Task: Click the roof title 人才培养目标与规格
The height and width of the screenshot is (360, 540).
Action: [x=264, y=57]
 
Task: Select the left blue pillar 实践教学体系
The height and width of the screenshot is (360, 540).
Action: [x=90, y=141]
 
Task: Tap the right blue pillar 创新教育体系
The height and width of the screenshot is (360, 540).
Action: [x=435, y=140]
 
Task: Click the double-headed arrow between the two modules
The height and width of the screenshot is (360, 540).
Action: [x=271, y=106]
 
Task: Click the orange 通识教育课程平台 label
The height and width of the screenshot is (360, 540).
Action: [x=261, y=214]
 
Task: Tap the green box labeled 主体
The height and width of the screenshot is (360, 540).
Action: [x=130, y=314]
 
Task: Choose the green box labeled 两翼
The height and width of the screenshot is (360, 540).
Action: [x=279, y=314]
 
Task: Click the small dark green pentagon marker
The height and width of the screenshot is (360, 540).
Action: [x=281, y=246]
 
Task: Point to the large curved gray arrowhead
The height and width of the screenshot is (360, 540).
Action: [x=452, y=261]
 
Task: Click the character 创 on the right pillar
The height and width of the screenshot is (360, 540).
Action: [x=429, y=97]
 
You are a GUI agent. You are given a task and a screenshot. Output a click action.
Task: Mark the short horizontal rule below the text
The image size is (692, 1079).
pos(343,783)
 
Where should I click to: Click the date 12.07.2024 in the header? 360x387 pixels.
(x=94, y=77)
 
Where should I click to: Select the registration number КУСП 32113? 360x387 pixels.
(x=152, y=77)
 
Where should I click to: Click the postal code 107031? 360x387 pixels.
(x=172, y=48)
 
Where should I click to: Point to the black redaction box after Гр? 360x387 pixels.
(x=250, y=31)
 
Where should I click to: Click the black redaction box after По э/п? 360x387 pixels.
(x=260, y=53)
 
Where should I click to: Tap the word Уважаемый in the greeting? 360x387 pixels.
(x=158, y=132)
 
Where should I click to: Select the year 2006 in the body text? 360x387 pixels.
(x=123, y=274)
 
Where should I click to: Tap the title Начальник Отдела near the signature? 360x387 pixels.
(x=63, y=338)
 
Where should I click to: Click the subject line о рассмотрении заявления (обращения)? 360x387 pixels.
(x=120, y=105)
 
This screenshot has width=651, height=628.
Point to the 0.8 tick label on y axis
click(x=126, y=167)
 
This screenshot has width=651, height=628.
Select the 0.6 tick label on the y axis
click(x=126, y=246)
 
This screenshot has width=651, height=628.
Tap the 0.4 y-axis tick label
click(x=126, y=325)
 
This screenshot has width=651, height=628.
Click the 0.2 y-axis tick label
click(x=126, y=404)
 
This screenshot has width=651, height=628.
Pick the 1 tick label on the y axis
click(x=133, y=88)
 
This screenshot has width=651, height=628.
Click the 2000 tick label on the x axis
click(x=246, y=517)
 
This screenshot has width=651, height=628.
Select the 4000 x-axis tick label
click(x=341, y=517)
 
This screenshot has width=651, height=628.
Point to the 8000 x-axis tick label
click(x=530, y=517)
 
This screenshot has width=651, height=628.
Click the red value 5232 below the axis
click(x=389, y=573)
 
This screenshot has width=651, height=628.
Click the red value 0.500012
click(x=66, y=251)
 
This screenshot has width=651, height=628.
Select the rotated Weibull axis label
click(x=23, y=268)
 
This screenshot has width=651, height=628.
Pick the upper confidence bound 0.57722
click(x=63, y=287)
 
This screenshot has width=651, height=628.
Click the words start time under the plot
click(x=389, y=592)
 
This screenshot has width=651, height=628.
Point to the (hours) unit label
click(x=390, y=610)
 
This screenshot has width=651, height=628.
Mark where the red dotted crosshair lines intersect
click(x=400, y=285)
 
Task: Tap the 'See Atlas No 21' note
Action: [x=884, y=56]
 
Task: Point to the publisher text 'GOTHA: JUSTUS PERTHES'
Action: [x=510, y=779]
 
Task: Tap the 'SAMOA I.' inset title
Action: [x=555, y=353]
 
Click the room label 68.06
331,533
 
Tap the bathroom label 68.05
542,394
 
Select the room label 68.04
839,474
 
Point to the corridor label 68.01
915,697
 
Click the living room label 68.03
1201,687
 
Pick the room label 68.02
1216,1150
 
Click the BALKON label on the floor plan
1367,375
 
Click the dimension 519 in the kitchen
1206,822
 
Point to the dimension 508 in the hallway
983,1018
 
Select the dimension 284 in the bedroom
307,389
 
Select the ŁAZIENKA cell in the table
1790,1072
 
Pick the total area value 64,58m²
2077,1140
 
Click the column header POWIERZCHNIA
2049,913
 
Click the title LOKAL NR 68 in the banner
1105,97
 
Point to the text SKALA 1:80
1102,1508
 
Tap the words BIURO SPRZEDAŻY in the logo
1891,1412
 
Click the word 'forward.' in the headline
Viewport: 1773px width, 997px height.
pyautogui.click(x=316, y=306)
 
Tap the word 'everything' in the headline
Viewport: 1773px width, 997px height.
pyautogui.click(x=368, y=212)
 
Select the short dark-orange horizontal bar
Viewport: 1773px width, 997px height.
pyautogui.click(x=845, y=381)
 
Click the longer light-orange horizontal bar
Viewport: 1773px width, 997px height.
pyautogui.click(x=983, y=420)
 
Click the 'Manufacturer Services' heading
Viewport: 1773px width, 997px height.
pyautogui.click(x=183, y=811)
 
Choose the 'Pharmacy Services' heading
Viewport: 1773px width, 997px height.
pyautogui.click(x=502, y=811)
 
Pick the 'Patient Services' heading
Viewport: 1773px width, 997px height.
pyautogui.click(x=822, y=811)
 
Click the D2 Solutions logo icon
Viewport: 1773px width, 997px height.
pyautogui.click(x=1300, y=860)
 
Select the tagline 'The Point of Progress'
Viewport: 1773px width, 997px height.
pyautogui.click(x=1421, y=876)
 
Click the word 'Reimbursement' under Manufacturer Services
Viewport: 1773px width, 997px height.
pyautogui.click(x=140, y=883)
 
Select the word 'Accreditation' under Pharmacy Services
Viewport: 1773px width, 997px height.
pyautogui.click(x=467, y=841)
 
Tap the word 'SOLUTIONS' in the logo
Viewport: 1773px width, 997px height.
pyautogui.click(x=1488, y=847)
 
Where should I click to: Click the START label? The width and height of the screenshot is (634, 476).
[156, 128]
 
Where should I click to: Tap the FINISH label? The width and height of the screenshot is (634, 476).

========

**PROBLEM**
Rescale the data from the line containing "Click the word 'forward.' in the headline" through the line containing "pyautogui.click(x=183, y=811)", reproducing only those lines, requests included. Multiply every click coordinate in the answers by 2.05 and round to the nearest whole number, with halves rounded up, leaving all other figures unchanged.

**EXPECTED ANSWER**
Click the word 'forward.' in the headline
Viewport: 1773px width, 997px height.
pyautogui.click(x=648, y=627)
 
Tap the word 'everything' in the headline
Viewport: 1773px width, 997px height.
pyautogui.click(x=754, y=435)
 
Select the short dark-orange horizontal bar
Viewport: 1773px width, 997px height.
pyautogui.click(x=1732, y=781)
 
Click the longer light-orange horizontal bar
Viewport: 1773px width, 997px height.
pyautogui.click(x=2015, y=861)
 
Click the 'Manufacturer Services' heading
Viewport: 1773px width, 997px height.
pyautogui.click(x=375, y=1663)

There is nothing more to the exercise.